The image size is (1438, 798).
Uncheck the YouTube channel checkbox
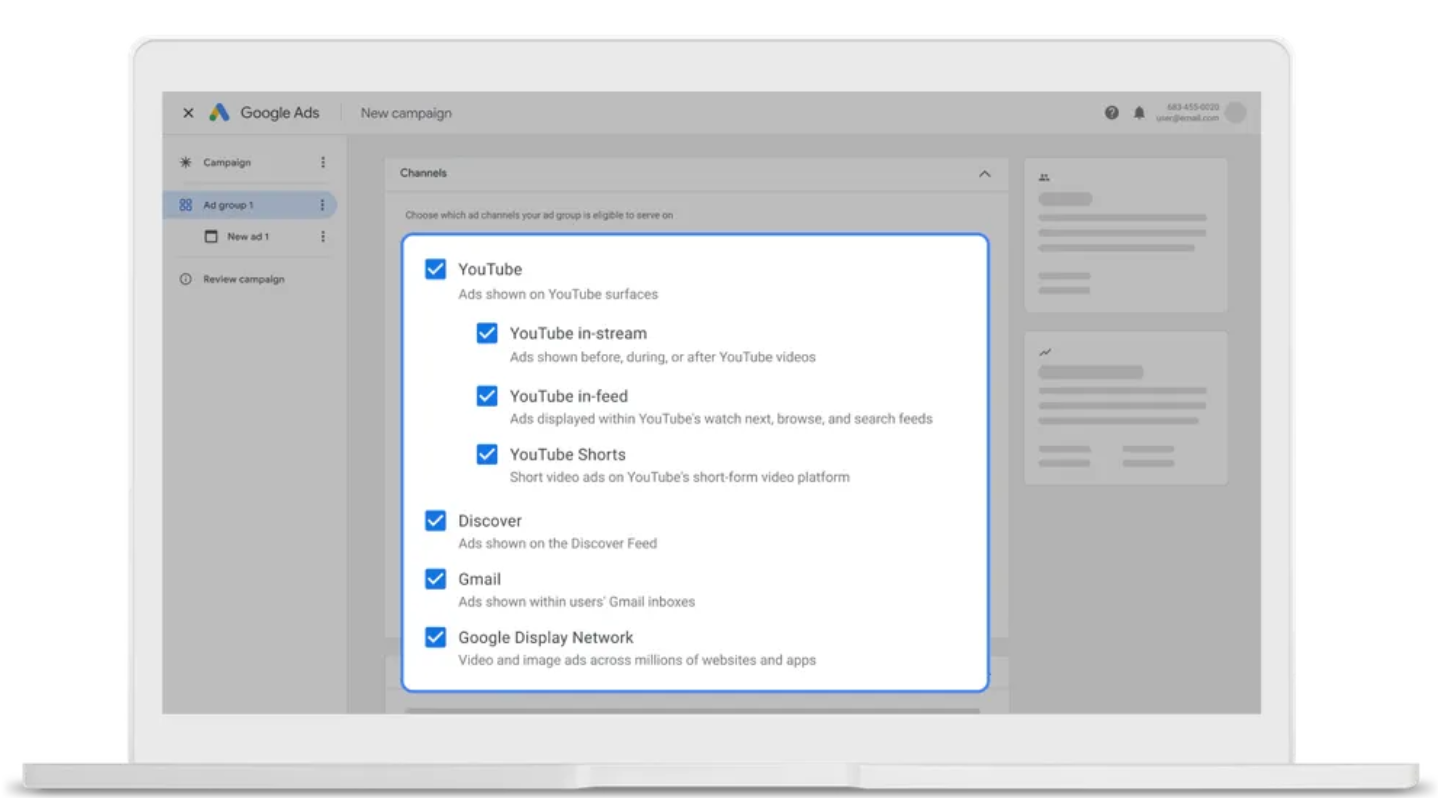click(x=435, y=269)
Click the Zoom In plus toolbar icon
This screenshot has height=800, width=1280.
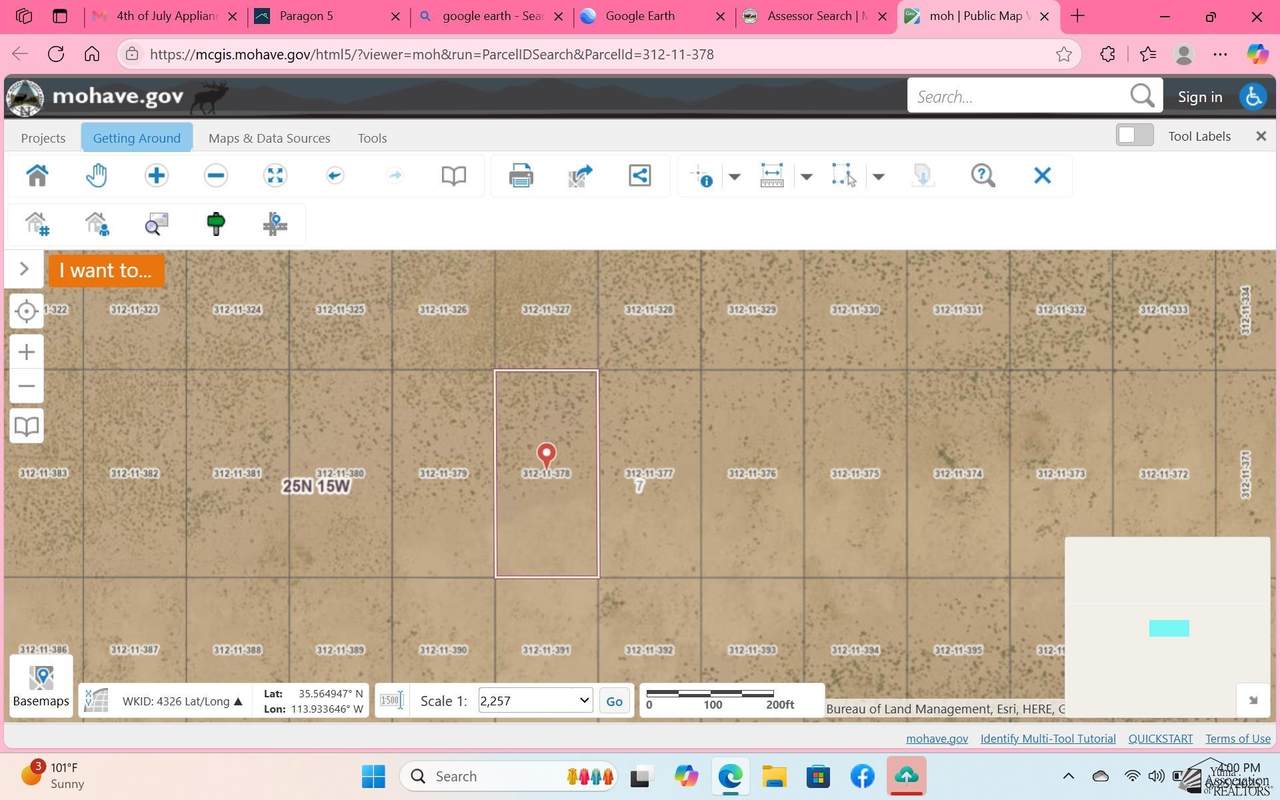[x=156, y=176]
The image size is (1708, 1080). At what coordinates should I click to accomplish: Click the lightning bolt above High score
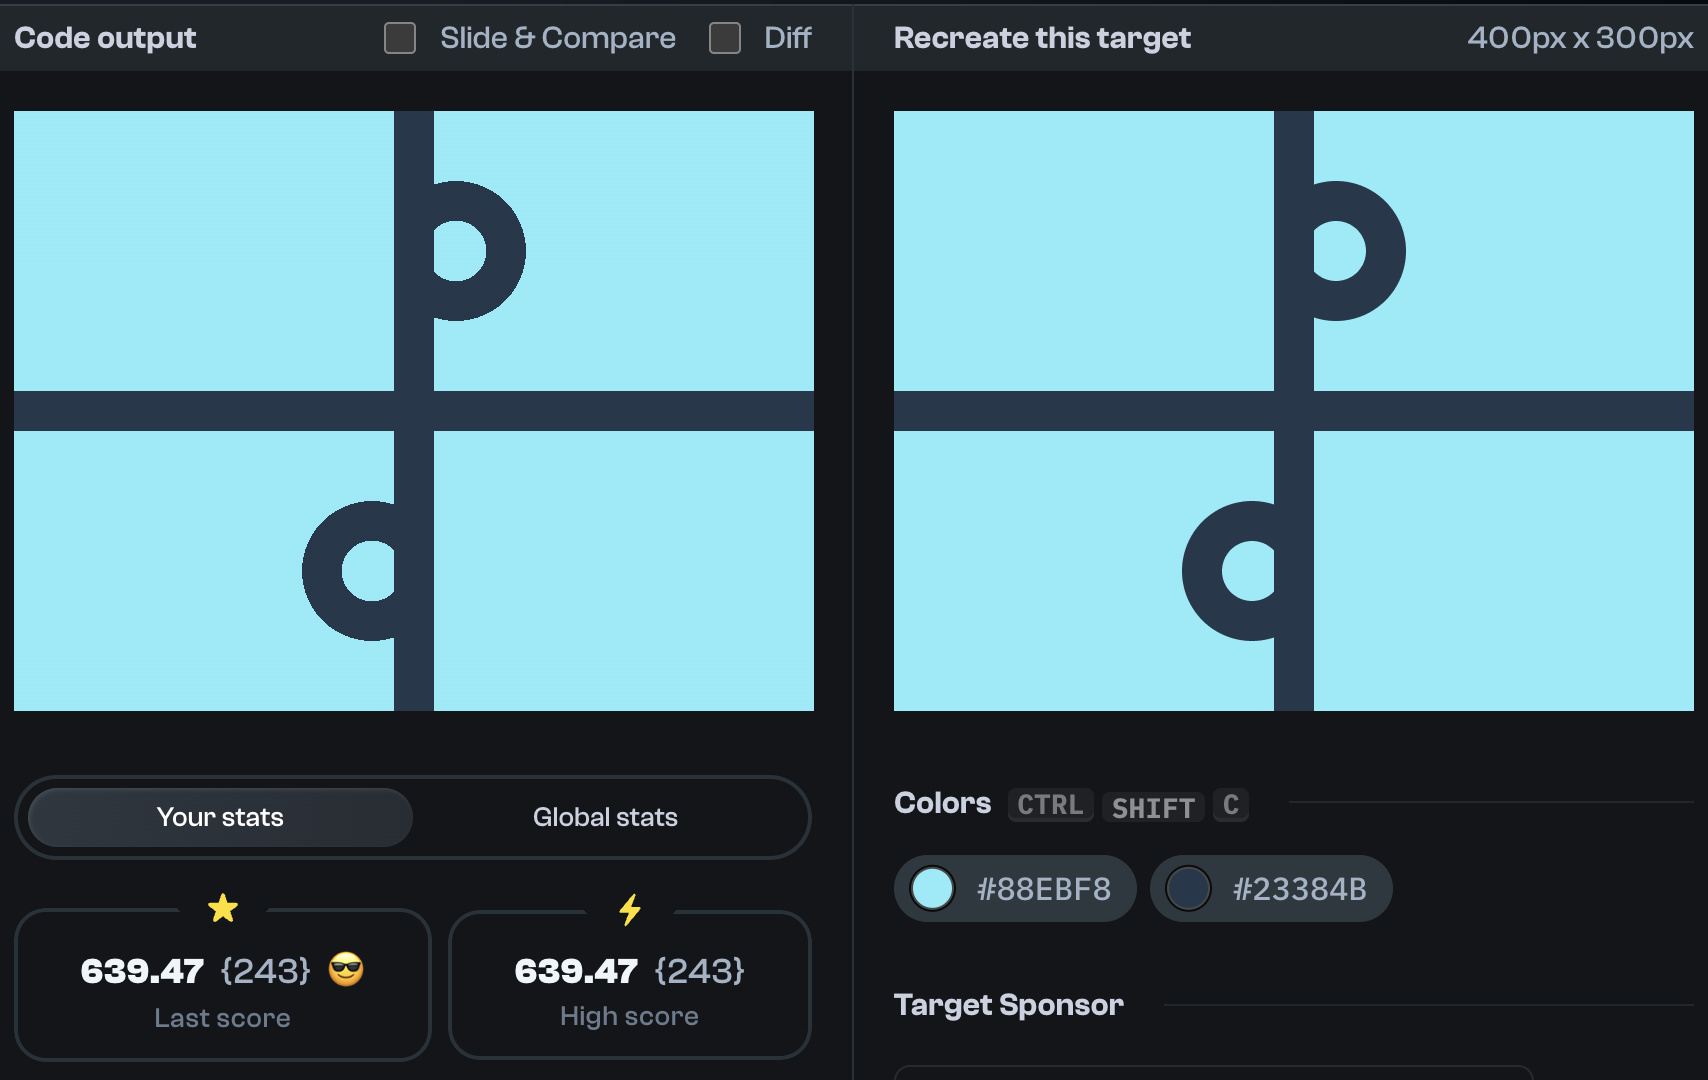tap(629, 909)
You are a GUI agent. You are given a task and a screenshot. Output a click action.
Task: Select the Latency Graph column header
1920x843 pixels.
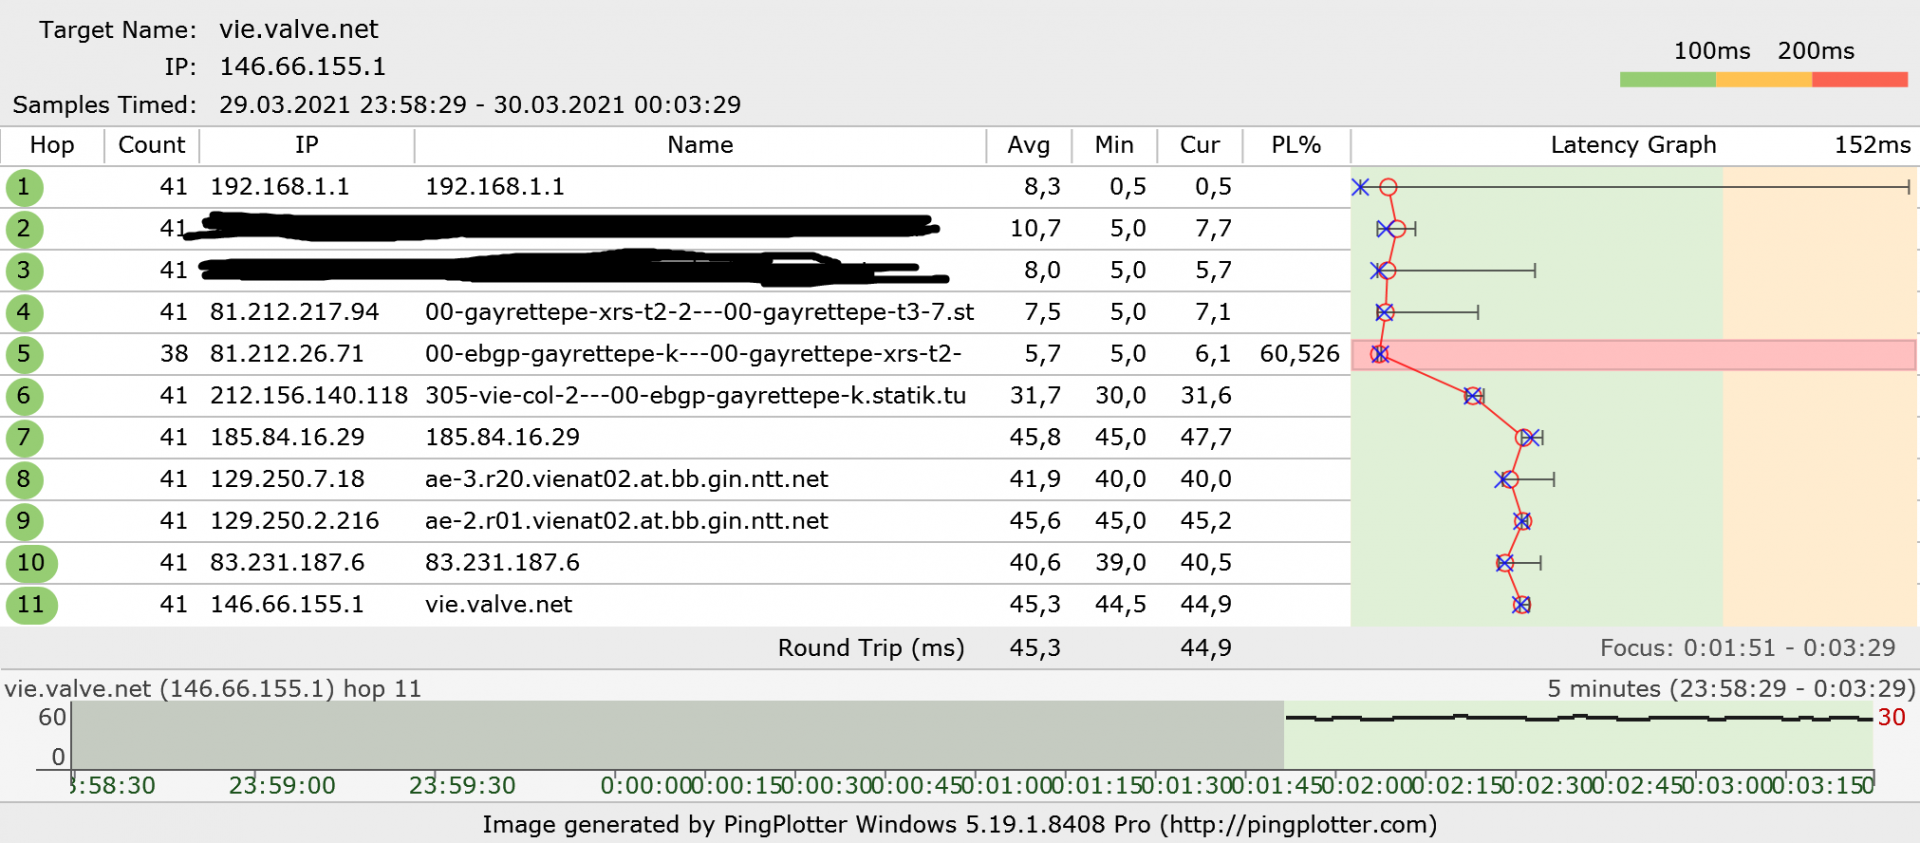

Exercise aim: Rewrite the whole listing above with every "image size" switched to "frame size" and nothing else changed. Leave the pictures out.

Final result:
The frame size is (1438, 798).
Uncheck the YouTube channel checkbox
click(x=435, y=269)
Click the Zoom In plus toolbar icon
This screenshot has height=800, width=1280.
[x=156, y=176]
The frame size is (1708, 1080). At what coordinates should I click to accomplish: Click the lightning bolt above High score
tap(629, 909)
You are a GUI agent. You are given a task and a screenshot. Output a click action.
Task: Select the Latency Graph column header
1920x843 pixels.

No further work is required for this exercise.